The general rules for the blessing of articles are: that the priest who performs the sacred function should be vested in surplice and violet stole, commonly, though another color is sometimes required; that he should stand, with head uncovered, attended by an acolyte carrying the holy-water pot with the sprinkler; and that he should begin with the versicle—in Latin, of course : “Our help is in the name of the Lord;” to which the acolyte responds: “Who made heaven and earth.” V. “O Lord! hear my prayer.” R. “And let my cry come to Thee.” V. “The Lord be with you.” R. “And with thy spirit.” Then follow the prayer or prayers; for in many cases there are three or even more, but seldom two, for the Church prefers odd numbers, as was said above with regard to the collects of the Mass. Sometimes also an additional number of versicles and responses is found; or again, one or more psalms or hymns form part of the blessing; or, in certain cases, there is an exorcism. At the conclusion of the blessing the object is usually sprinkled with holy water, and in the more solemn blessings—as those of ashes, candles, palms, etc., to which the reader is referred—incense is also used.
So great is the variety of blessings found in the Ritual that it is not easy to classify them; but some attempt will be made to group those together that seem most nearly related to one another. And first, of blessings of persons. There is a blessing for those who make a pilgrimage to the holy places of Palestine and another for them on their return; a form of absolving and blessing persons and fields by a special indult from the Holy See. But these are special, and are rarely given in our day, at least in this country. Those that follow are in more general use. Of these is the blessing of St. Blase, which is commonly given on the feast of that saint (Feb. 3d) to children as a preventative against diseases of the throat. Next comes the blessing of sick adults, which is followed by that for pregnant women, for the grace of a happy delivery—a blessing that should be more frequently asked, when the natural difficulties of parturition are borne in mind, the transmission of original sin, and the unscrupulous methods resorted to by too many physicians, and permitted by irreligious or indifferently instructed mothers, which practices, called by their right names, are nothing more nor less, in most instances, than the wilful murder of the defenceless.
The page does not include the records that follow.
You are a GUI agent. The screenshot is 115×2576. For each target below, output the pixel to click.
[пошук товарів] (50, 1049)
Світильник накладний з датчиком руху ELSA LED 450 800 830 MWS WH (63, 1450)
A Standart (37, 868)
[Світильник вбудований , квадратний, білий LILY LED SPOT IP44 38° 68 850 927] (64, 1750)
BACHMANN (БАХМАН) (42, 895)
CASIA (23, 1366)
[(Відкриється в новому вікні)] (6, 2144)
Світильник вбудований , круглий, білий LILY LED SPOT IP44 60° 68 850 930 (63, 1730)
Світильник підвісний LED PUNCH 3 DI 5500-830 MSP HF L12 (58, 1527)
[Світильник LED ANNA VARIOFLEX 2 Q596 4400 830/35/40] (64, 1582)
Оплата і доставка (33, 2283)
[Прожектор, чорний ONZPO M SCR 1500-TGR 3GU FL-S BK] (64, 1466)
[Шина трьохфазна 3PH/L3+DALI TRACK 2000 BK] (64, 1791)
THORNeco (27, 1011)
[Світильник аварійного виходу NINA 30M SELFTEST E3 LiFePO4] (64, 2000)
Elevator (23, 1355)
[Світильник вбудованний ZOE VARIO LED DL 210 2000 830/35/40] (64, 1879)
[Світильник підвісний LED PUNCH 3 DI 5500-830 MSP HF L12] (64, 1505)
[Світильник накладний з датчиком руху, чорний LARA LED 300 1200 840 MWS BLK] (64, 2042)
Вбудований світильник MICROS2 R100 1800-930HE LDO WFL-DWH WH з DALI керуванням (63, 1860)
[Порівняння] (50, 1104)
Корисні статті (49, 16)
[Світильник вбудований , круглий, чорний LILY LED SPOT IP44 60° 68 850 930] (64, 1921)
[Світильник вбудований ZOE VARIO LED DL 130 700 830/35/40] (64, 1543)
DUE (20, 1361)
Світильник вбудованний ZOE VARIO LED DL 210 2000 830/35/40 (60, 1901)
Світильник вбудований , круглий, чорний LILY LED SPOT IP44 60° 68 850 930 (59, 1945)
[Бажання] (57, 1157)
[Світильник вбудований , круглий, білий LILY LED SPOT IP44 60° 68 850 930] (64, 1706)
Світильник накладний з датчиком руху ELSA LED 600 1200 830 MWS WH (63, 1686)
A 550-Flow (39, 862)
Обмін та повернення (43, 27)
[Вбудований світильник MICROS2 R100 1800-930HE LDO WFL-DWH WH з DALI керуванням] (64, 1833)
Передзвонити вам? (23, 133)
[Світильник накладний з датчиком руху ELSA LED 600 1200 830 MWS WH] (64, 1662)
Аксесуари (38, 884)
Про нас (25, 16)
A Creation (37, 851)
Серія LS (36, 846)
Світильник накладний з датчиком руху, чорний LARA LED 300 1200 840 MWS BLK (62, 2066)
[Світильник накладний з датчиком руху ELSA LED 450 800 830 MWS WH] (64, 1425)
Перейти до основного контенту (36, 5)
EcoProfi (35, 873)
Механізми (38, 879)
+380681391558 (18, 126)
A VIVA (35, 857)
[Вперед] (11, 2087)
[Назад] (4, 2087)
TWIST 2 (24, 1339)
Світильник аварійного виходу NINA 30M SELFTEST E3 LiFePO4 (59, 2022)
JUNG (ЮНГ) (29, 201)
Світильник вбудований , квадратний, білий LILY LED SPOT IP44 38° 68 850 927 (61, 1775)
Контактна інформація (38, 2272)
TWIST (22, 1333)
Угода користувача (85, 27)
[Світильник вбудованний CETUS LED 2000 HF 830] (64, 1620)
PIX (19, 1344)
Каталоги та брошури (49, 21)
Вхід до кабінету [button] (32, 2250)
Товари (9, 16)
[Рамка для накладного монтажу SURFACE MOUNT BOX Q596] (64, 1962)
Why should not mothers have recourse to the Creator to save His creatures from the peril in which they are temporarily placed rather than use improper means to destroy, most probably, their frail lives, and doom them to an eternal separation from God? Then there is a blessing for infants, that they may live to grow up in innocence and holiness, uncontaminated by sin; another for a child, that it may obtain the mercy of God, and increase, like the divine Child, in wisdom, age, and grace with God and men, and attain to a ripe old age; and still another for children, assembled in the church for that purpose, in which the virtues suitable for their age and state of life are besought of God. After these comes a blessing for sick children who have come to the use of reason, that they may be restored to health, to the Church, and to their parents. Finally, there is a blessing for boys and girls on the feast of the Union of the Holy Infancy, asking especially for spiritual strength and the grace to guard against temptation.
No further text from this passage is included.